## WORK TO BE COMPLETED
Only the lines from the beginning of the data below through the line that contains "Open the product" should be repeated, exactly as written.

--- RECORDS TO USE ---

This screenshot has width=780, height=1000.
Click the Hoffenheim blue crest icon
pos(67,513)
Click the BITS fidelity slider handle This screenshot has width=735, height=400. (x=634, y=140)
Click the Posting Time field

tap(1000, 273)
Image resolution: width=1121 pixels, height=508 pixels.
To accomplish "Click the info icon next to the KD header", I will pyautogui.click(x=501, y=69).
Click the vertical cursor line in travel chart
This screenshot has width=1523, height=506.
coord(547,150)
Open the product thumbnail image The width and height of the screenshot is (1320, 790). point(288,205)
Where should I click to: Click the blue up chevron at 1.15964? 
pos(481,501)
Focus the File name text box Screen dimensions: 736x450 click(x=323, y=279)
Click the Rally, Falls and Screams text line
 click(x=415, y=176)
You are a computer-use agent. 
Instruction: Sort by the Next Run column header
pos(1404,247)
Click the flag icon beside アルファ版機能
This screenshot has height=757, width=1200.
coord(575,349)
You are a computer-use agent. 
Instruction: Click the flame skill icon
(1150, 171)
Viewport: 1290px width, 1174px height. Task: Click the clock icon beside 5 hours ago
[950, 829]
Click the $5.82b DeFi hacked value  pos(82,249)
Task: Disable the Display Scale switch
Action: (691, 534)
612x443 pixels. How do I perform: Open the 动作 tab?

---

## REPLY
This screenshot has width=780, height=1000.
Click the Hoffenheim blue crest icon
pos(67,513)
Click the BITS fidelity slider handle This screenshot has width=735, height=400. (x=634, y=140)
Click the Posting Time field

tap(1000, 273)
Image resolution: width=1121 pixels, height=508 pixels.
To accomplish "Click the info icon next to the KD header", I will pyautogui.click(x=501, y=69).
Click the vertical cursor line in travel chart
This screenshot has width=1523, height=506.
coord(547,150)
Open the product thumbnail image The width and height of the screenshot is (1320, 790). point(288,205)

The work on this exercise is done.